El Heraldo

Amor pobre

En febrero de este año El Espectador contó la historia de una menor de trece años de la etnia embera-chamí que quedó embarazada de su novio de 26. Lo llamó “historia de amor”. La niña acudió al hospital San Juan de Dios, de Riosucio, donde las directivas de este centro hospitalario comunicaron a la Fiscalía la posible comisión del delito de acceso carnal agravado con menor de 14 años. Leonardo Gañán Gañán, gobernador del resguardo indígena de San Lorenzo, pidió, sin suerte, que el caso fuera remitido a la justicia indígena, bajo cuyas reglas no hay ningún delito pues, según la niña y su madre, las relaciones sexuales fueron consentidas... El novio de la menor terminó en la cárcel y emprendió una batalla jurídica “para evitar que la justicia ‘occidental’ arrasara con los usos, costumbres, tradiciones de su etnia y desconociera el derecho indígena de juzgar a los suyos cuando incurrían en conductas calificadas delictivas por el resto de la sociedad”.

La tutela llegó a la Corte Constitucional, que finalmente remitió el caso a la justicia indígena después de escuchar testimonios de lideresas de la comunidad embera-chamí que decían que “en su etnia es frecuente que las niñas de 12 a 15 años formen pareja con hombres mayores. Que es normal que a esas edades las muchachas contraigan matrimonio. Que cuando una mujer indígena tiene su primera menstruación, culturalmente significa que puede concebir y no está sujeta a restricciones para tener pareja. Que, inclusive, se conocen casos de niñas embarazadas entre los 7 y los 9 años”.

Es increíble que estos testimonios sirvieran de argumento a favor de la prevalencia de la justicia indígena en este caso. En lo que va del año, se han presentado al Consejo Superior de la Judicatura alrededor de 50 casos para dirimir competencias entre justicia ordinaria e indígena sobre hechos de abuso sexual a menores en comunidades indígenas. Eso es entre uno y dos casos por semana. El asunto presenta un grave problema de salud para las niñas de estas comunidades que empiezan a ser consideradas como mujeres adultas después de su primera menstruación, que hoy en día puede llegar entre los 9 y 12 años. Los embarazos a edad temprana son peligrosos, y su frecuencia va de la mano de los índices de la mortalidad materna y mortalidad infantil (ambas, pues hablamos de niñas-madre). De cada mil niños y niñas indígenas entre 0 y 5 años, 250 mueren al año y el 60% nace y se cría por debajo del peso normal. Las niñas indígenas, además, sufren otro tipo de amenazas a su salud. En Colombia hay 16 comunidades indígenas que practican la mutilación genital en mujeres, algo que con frecuencia pone en peligro sus vidas y que atenta contra todo tipo de derechos fundamentales, incluido el libre desarrollo de la personalidad.
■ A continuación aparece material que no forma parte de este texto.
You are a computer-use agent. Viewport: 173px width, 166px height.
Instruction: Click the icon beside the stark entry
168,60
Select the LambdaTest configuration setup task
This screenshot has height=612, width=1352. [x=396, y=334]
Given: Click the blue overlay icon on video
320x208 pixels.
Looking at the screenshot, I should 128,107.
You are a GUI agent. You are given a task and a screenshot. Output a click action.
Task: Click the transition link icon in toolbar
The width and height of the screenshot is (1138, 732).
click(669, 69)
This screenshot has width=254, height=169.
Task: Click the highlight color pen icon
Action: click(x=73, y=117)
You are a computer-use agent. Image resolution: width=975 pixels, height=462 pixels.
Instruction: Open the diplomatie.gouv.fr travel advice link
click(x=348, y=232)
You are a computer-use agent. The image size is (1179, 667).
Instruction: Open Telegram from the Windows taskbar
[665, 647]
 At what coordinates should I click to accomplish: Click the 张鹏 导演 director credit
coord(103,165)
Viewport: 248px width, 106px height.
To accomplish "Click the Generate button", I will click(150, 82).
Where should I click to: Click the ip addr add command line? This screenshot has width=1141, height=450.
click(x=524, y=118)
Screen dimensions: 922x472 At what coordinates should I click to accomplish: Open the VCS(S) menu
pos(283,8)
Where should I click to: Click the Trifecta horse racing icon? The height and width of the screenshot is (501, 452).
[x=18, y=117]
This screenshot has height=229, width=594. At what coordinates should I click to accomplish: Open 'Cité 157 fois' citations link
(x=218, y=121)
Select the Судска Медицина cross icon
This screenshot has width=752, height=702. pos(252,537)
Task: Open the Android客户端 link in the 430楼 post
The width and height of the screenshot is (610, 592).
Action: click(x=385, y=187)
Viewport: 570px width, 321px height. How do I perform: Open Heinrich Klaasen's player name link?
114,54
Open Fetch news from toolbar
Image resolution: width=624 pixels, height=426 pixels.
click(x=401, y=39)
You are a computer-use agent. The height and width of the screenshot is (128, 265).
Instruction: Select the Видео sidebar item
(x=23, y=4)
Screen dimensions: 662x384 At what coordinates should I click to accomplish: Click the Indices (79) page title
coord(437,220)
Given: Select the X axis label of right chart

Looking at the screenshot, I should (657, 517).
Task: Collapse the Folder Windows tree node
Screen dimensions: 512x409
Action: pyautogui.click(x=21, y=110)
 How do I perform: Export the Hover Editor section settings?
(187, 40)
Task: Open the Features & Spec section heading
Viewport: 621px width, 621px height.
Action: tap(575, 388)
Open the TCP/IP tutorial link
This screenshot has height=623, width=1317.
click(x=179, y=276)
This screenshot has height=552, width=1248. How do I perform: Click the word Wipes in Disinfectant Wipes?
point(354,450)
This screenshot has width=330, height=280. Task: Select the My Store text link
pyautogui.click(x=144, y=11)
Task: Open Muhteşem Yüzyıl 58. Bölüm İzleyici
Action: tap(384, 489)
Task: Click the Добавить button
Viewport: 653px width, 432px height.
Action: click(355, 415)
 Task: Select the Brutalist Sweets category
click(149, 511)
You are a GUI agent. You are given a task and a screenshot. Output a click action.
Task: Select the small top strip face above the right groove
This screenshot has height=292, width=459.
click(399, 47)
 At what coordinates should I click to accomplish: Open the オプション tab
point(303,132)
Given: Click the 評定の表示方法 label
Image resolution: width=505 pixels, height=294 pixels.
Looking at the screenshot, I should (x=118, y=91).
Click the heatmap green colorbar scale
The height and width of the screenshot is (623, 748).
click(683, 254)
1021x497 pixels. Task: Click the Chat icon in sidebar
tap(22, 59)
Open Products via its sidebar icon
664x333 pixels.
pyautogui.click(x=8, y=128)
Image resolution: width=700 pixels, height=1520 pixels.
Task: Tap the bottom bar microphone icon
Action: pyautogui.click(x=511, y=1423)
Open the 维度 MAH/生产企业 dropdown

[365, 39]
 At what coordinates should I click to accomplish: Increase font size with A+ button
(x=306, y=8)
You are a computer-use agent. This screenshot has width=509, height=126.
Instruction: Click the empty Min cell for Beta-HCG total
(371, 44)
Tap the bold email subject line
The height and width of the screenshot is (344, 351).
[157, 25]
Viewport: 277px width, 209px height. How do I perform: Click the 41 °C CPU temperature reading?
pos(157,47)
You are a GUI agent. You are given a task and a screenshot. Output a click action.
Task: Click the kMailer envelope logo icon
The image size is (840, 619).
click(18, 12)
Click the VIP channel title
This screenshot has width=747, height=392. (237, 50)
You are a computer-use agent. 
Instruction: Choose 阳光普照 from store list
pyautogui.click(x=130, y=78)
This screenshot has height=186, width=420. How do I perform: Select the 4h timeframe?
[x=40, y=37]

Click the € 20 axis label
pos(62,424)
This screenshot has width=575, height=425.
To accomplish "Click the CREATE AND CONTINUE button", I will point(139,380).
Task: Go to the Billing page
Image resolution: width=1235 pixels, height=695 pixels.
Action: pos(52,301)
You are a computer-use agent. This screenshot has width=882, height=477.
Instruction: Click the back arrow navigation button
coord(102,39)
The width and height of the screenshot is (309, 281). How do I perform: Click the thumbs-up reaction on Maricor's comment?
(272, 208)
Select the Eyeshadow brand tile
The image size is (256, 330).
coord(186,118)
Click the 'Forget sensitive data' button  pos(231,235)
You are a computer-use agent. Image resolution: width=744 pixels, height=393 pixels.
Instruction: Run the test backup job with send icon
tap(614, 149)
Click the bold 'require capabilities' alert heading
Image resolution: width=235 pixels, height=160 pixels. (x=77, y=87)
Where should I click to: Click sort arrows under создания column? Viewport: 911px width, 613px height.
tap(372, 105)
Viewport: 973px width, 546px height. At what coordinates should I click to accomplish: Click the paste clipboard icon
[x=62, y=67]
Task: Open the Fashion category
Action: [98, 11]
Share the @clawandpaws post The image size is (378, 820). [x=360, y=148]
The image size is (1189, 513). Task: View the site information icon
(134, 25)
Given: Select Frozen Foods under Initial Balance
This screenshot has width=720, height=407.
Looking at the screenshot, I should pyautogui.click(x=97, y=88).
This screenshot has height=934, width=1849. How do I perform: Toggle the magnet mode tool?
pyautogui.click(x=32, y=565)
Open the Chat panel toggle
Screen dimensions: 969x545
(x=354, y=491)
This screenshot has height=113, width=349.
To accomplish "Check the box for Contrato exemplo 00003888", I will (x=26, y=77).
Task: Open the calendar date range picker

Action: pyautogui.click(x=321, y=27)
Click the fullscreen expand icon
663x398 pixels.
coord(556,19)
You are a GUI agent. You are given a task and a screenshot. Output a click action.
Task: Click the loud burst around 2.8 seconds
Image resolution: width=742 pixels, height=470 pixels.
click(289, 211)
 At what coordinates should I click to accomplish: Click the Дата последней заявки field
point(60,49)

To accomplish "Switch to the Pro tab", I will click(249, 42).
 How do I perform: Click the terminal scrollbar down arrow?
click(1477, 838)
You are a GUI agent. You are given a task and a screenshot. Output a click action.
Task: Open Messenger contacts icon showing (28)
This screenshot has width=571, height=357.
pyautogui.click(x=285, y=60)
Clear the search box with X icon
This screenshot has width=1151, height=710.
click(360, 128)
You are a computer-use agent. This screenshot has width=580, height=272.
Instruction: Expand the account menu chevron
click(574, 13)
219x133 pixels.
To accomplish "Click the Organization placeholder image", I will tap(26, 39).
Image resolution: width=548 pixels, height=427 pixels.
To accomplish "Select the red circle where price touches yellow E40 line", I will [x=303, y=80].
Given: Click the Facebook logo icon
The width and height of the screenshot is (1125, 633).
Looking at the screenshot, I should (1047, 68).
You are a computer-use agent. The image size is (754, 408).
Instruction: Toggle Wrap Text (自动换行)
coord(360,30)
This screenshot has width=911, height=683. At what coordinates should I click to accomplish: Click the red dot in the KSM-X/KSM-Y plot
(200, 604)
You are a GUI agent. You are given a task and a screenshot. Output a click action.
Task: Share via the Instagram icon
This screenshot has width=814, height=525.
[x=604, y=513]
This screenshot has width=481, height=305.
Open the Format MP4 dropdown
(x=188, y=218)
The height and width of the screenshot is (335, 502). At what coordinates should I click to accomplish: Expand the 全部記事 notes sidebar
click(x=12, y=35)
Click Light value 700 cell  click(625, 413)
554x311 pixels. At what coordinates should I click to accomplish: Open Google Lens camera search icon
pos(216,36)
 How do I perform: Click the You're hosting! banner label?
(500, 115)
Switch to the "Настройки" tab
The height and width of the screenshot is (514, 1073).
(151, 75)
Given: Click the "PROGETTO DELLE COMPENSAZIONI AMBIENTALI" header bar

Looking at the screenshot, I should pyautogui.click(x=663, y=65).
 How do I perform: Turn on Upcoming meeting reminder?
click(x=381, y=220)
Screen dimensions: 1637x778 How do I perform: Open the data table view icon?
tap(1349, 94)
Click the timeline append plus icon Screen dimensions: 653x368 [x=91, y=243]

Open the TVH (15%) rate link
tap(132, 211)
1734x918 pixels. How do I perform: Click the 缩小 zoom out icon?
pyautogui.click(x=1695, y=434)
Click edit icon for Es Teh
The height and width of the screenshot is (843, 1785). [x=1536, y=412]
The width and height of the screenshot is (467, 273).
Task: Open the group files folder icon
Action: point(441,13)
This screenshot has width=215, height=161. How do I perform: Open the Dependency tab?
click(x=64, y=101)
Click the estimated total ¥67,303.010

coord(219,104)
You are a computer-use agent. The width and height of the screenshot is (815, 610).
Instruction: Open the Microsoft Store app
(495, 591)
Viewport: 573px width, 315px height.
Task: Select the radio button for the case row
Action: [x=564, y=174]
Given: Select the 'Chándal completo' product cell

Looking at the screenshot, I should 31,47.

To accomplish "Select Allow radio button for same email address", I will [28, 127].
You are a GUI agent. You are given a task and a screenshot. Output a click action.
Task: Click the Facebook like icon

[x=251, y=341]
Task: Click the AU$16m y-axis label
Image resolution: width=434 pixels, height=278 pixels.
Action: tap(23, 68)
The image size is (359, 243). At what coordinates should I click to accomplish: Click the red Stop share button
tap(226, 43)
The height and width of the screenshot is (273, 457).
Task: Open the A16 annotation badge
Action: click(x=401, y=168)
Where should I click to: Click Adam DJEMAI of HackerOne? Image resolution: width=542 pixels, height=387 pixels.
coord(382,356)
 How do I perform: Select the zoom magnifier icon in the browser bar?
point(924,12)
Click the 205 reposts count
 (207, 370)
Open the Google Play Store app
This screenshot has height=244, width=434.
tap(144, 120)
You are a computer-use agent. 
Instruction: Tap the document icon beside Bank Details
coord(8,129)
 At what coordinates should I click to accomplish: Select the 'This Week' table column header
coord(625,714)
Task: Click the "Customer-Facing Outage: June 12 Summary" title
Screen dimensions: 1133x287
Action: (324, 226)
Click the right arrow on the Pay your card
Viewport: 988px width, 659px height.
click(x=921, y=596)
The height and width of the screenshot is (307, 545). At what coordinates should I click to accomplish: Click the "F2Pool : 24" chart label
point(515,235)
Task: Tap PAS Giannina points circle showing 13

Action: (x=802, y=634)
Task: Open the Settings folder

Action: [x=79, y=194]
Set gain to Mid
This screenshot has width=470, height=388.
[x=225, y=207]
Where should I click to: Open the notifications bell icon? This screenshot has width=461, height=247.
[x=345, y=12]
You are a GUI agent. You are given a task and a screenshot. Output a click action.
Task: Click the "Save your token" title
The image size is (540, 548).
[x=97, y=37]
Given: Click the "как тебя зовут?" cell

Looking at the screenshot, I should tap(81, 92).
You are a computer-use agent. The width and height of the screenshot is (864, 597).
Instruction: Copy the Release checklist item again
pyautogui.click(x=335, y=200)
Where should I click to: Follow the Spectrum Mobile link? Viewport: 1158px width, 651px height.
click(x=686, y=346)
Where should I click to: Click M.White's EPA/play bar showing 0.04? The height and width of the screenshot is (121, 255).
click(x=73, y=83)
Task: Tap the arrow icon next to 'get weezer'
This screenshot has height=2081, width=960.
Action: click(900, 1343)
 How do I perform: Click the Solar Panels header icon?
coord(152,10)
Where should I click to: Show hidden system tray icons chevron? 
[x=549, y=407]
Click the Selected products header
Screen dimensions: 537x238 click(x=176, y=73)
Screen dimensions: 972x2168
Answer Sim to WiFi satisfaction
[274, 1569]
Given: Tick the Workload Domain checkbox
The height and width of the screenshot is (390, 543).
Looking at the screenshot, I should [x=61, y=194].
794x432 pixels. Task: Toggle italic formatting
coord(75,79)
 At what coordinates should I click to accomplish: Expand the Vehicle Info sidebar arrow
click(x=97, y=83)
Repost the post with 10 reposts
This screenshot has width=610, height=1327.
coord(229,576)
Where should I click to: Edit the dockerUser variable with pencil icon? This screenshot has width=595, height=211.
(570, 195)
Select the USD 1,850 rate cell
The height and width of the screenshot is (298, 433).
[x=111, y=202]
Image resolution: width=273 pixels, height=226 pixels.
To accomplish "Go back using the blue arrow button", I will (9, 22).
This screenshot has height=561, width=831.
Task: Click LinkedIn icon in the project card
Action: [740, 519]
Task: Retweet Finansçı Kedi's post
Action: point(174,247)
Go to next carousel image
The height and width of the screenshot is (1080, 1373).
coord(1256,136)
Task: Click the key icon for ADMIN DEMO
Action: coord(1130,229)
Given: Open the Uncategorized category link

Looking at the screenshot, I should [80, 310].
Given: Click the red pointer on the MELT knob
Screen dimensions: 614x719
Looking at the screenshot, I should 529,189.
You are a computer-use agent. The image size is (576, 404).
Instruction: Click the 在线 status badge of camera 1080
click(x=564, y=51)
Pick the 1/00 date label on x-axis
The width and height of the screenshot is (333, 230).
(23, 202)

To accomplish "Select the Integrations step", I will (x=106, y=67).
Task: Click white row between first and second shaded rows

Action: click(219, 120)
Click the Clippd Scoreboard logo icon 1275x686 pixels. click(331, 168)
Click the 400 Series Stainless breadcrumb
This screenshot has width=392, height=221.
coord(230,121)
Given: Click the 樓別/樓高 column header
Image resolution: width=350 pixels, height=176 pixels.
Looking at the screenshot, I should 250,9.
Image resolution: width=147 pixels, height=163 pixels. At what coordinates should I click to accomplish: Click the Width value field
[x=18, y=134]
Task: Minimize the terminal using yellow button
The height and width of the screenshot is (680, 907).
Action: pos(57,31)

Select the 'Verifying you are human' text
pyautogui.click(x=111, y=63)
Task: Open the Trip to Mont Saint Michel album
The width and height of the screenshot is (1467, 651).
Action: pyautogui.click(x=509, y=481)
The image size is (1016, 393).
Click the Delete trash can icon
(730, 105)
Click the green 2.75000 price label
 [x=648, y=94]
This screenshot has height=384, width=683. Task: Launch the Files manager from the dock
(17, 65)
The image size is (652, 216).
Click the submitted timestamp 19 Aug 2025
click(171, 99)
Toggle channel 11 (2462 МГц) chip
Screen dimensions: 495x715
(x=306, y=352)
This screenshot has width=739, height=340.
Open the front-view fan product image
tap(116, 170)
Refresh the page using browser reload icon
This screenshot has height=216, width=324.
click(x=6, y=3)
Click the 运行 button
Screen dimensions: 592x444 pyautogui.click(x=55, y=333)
Si bien es loable querer conservar las tradiciones y costumbres de nuestros pueblos indígenas, ninguna tradición que vaya en contra de los derechos humanos es justificable. Si por costumbre fuera, las mujeres que “vivimos bajo la justicia de occidente” no podríamos votar, y los maridos aún podrían violar a sus esposas como si fueran “de su propiedad”. Por lo general una niña de trece o menos no está preparada para tomar decisiones informadas sobre su sexualidad. Habrá excepciones, claro, pero en este caso la delimitación arbitraria es necesaria para proteger a la mayoría. Un embarazo le quita a las niñas la oportunidad de pensar y desarrollar un plan de vida, y esta oportunidad debe ser extensiva a todas las niñas de Colombia. El embarazo adolescente es un perpetuador de pobreza, no es ninguna historia de amor.